● ASSIGNMENT: A precise repetition of every line below is the required answer.

● PROVIDED MATERIAL:
%%

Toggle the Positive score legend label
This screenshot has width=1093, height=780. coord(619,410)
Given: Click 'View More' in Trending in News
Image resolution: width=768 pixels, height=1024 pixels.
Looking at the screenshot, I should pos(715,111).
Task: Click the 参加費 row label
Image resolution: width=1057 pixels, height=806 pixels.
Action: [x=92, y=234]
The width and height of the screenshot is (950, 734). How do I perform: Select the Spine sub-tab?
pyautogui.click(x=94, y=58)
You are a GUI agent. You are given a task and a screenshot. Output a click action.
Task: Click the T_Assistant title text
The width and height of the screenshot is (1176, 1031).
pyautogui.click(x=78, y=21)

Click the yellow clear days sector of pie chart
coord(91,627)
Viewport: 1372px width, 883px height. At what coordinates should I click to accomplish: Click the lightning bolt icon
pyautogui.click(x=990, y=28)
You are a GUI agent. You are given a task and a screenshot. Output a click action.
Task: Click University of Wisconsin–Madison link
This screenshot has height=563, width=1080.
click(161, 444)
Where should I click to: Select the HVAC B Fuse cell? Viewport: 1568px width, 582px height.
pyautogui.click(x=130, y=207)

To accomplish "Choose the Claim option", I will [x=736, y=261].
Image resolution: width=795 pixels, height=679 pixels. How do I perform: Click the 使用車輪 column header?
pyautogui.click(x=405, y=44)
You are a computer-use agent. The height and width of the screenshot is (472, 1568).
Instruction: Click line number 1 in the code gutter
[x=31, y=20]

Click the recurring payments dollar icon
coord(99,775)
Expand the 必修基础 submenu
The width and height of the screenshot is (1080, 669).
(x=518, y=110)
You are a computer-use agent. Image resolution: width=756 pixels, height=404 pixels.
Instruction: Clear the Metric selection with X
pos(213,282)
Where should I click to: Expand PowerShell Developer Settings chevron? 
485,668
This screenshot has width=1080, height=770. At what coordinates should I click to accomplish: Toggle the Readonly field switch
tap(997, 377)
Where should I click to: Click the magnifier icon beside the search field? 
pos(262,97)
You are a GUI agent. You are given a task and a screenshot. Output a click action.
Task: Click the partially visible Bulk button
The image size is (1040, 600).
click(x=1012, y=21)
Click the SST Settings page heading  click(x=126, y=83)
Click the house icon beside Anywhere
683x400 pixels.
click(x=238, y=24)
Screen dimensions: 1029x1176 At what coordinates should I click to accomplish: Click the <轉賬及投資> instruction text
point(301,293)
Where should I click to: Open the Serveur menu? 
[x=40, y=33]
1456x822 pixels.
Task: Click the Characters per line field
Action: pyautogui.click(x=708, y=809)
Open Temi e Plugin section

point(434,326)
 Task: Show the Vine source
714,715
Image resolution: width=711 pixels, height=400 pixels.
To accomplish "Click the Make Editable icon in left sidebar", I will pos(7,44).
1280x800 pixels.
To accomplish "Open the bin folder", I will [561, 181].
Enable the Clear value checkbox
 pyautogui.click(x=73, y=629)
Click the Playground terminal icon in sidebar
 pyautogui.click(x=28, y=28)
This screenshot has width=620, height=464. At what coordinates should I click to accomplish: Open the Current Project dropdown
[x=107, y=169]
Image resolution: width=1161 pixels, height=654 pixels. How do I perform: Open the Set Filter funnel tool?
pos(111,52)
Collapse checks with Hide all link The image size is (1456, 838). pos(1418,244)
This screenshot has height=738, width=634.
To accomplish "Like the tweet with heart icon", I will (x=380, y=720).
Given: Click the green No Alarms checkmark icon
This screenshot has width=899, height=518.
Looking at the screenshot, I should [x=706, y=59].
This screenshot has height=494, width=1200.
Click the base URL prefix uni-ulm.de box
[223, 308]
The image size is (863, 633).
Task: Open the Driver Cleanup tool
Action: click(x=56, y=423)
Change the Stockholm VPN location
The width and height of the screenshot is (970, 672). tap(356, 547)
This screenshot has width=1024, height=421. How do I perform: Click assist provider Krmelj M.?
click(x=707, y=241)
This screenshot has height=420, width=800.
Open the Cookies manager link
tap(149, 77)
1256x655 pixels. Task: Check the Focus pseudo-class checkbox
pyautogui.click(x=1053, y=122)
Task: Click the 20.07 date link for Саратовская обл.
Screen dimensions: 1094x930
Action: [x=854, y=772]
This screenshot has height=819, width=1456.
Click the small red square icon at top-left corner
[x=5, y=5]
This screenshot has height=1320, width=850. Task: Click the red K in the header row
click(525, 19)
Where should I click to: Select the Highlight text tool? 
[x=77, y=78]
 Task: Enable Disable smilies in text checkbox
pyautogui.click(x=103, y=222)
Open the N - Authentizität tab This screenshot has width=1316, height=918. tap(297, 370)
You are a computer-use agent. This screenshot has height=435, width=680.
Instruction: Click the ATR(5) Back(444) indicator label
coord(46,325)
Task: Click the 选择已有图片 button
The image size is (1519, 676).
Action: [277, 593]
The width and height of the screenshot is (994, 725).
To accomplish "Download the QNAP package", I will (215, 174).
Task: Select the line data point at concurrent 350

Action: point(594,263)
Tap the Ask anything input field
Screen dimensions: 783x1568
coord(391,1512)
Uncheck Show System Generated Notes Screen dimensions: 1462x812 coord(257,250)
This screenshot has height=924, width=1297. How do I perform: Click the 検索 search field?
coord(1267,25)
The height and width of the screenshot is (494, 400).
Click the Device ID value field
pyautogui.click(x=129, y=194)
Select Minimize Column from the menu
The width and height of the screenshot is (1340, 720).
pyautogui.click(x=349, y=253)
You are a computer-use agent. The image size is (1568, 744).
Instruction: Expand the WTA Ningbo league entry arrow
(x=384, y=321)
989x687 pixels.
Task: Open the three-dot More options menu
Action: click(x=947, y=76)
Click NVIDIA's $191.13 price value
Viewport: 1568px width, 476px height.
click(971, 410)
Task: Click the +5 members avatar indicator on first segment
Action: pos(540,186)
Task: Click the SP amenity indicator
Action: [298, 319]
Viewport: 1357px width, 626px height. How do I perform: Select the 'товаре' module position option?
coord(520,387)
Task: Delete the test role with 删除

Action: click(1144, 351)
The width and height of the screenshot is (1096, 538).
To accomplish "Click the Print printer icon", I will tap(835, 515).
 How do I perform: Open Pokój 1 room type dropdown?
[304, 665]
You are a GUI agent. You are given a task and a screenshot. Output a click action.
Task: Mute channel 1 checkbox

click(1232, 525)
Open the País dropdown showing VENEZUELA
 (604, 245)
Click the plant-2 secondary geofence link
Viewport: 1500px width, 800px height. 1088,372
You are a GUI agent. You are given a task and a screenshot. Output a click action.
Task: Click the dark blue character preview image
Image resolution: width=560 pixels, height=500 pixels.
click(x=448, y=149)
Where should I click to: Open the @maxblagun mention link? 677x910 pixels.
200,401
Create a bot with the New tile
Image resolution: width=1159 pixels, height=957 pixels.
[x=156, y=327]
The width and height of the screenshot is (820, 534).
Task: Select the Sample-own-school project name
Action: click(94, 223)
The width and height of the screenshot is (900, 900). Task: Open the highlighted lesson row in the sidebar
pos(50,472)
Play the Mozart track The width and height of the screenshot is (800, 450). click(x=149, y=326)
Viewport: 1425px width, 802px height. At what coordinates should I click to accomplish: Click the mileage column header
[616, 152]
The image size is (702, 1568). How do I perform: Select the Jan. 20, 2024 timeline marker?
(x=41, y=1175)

%%

● THE ANSWER:
Toggle the Positive score legend label
This screenshot has width=1093, height=780. coord(619,410)
Given: Click 'View More' in Trending in News
Image resolution: width=768 pixels, height=1024 pixels.
Looking at the screenshot, I should pos(715,111).
Task: Click the 参加費 row label
Image resolution: width=1057 pixels, height=806 pixels.
Action: [x=92, y=234]
The width and height of the screenshot is (950, 734). How do I perform: Select the Spine sub-tab?
pyautogui.click(x=94, y=58)
You are a GUI agent. You are given a task and a screenshot. Output a click action.
Task: Click the T_Assistant title text
The width and height of the screenshot is (1176, 1031).
pyautogui.click(x=78, y=21)

Click the yellow clear days sector of pie chart
coord(91,627)
Viewport: 1372px width, 883px height. At what coordinates should I click to accomplish: Click the lightning bolt icon
pyautogui.click(x=990, y=28)
You are a GUI agent. You are given a task and a screenshot. Output a click action.
Task: Click University of Wisconsin–Madison link
This screenshot has height=563, width=1080.
click(161, 444)
Where should I click to: Select the HVAC B Fuse cell? Viewport: 1568px width, 582px height.
pyautogui.click(x=130, y=207)

To accomplish "Choose the Claim option", I will [x=736, y=261].
Image resolution: width=795 pixels, height=679 pixels. How do I perform: Click the 使用車輪 column header?
pyautogui.click(x=405, y=44)
You are a computer-use agent. The height and width of the screenshot is (472, 1568).
Instruction: Click line number 1 in the code gutter
[x=31, y=20]

Click the recurring payments dollar icon
coord(99,775)
Expand the 必修基础 submenu
The width and height of the screenshot is (1080, 669).
(x=518, y=110)
You are a computer-use agent. Image resolution: width=756 pixels, height=404 pixels.
Instruction: Clear the Metric selection with X
pos(213,282)
Where should I click to: Expand PowerShell Developer Settings chevron? 
485,668
This screenshot has width=1080, height=770. At what coordinates should I click to accomplish: Toggle the Readonly field switch
tap(997, 377)
Where should I click to: Click the magnifier icon beside the search field? 
pos(262,97)
You are a GUI agent. You are given a task and a screenshot. Output a click action.
Task: Click the partially visible Bulk button
The image size is (1040, 600).
click(x=1012, y=21)
Click the SST Settings page heading  click(x=126, y=83)
Click the house icon beside Anywhere
683x400 pixels.
click(x=238, y=24)
Screen dimensions: 1029x1176 At what coordinates should I click to accomplish: Click the <轉賬及投資> instruction text
point(301,293)
Where should I click to: Open the Serveur menu? 
[x=40, y=33]
1456x822 pixels.
Task: Click the Characters per line field
Action: pyautogui.click(x=708, y=809)
Open Temi e Plugin section

point(434,326)
 Task: Show the Vine source
714,715
Image resolution: width=711 pixels, height=400 pixels.
To accomplish "Click the Make Editable icon in left sidebar", I will pos(7,44).
1280x800 pixels.
To accomplish "Open the bin folder", I will [561, 181].
Enable the Clear value checkbox
 pyautogui.click(x=73, y=629)
Click the Playground terminal icon in sidebar
 pyautogui.click(x=28, y=28)
This screenshot has width=620, height=464. At what coordinates should I click to accomplish: Open the Current Project dropdown
[x=107, y=169]
Image resolution: width=1161 pixels, height=654 pixels. How do I perform: Open the Set Filter funnel tool?
pos(111,52)
Collapse checks with Hide all link The image size is (1456, 838). pos(1418,244)
This screenshot has height=738, width=634.
To accomplish "Like the tweet with heart icon", I will (x=380, y=720).
Given: Click the green No Alarms checkmark icon
This screenshot has width=899, height=518.
Looking at the screenshot, I should [x=706, y=59].
This screenshot has height=494, width=1200.
Click the base URL prefix uni-ulm.de box
[223, 308]
The image size is (863, 633).
Task: Open the Driver Cleanup tool
Action: click(x=56, y=423)
Change the Stockholm VPN location
The width and height of the screenshot is (970, 672). tap(356, 547)
This screenshot has width=1024, height=421. How do I perform: Click assist provider Krmelj M.?
click(x=707, y=241)
This screenshot has height=420, width=800.
Open the Cookies manager link
tap(149, 77)
1256x655 pixels. Task: Check the Focus pseudo-class checkbox
pyautogui.click(x=1053, y=122)
Task: Click the 20.07 date link for Саратовская обл.
Screen dimensions: 1094x930
Action: [x=854, y=772]
This screenshot has height=819, width=1456.
Click the small red square icon at top-left corner
[x=5, y=5]
This screenshot has height=1320, width=850. Task: Click the red K in the header row
click(525, 19)
Where should I click to: Select the Highlight text tool? 
[x=77, y=78]
 Task: Enable Disable smilies in text checkbox
pyautogui.click(x=103, y=222)
Open the N - Authentizität tab This screenshot has width=1316, height=918. tap(297, 370)
You are a computer-use agent. This screenshot has height=435, width=680.
Instruction: Click the ATR(5) Back(444) indicator label
coord(46,325)
Task: Click the 选择已有图片 button
The image size is (1519, 676).
Action: [277, 593]
The width and height of the screenshot is (994, 725).
To accomplish "Download the QNAP package", I will (215, 174).
Task: Select the line data point at concurrent 350

Action: point(594,263)
Tap the Ask anything input field
Screen dimensions: 783x1568
coord(391,1512)
Uncheck Show System Generated Notes Screen dimensions: 1462x812 coord(257,250)
This screenshot has height=924, width=1297. How do I perform: Click the 検索 search field?
coord(1267,25)
The height and width of the screenshot is (494, 400).
Click the Device ID value field
pyautogui.click(x=129, y=194)
Select Minimize Column from the menu
The width and height of the screenshot is (1340, 720).
pyautogui.click(x=349, y=253)
You are a computer-use agent. The image size is (1568, 744).
Instruction: Expand the WTA Ningbo league entry arrow
(x=384, y=321)
989x687 pixels.
Task: Open the three-dot More options menu
Action: click(x=947, y=76)
Click NVIDIA's $191.13 price value
Viewport: 1568px width, 476px height.
click(971, 410)
Task: Click the +5 members avatar indicator on first segment
Action: pos(540,186)
Task: Click the SP amenity indicator
Action: [298, 319]
Viewport: 1357px width, 626px height. How do I perform: Select the 'товаре' module position option?
coord(520,387)
Task: Delete the test role with 删除

Action: click(1144, 351)
The width and height of the screenshot is (1096, 538).
To accomplish "Click the Print printer icon", I will tap(835, 515).
 How do I perform: Open Pokój 1 room type dropdown?
[304, 665]
You are a GUI agent. You are given a task and a screenshot. Output a click action.
Task: Mute channel 1 checkbox

click(1232, 525)
Open the País dropdown showing VENEZUELA
 (604, 245)
Click the plant-2 secondary geofence link
Viewport: 1500px width, 800px height. 1088,372
You are a GUI agent. You are given a task and a screenshot. Output a click action.
Task: Click the dark blue character preview image
Image resolution: width=560 pixels, height=500 pixels.
click(x=448, y=149)
Where should I click to: Open the @maxblagun mention link? 677x910 pixels.
200,401
Create a bot with the New tile
Image resolution: width=1159 pixels, height=957 pixels.
[x=156, y=327]
The width and height of the screenshot is (820, 534).
Task: Select the Sample-own-school project name
Action: click(94, 223)
The width and height of the screenshot is (900, 900). Task: Open the highlighted lesson row in the sidebar
pos(50,472)
Play the Mozart track The width and height of the screenshot is (800, 450). click(x=149, y=326)
Viewport: 1425px width, 802px height. At what coordinates should I click to accomplish: Click the mileage column header
[616, 152]
The image size is (702, 1568). How do I perform: Select the Jan. 20, 2024 timeline marker?
(x=41, y=1175)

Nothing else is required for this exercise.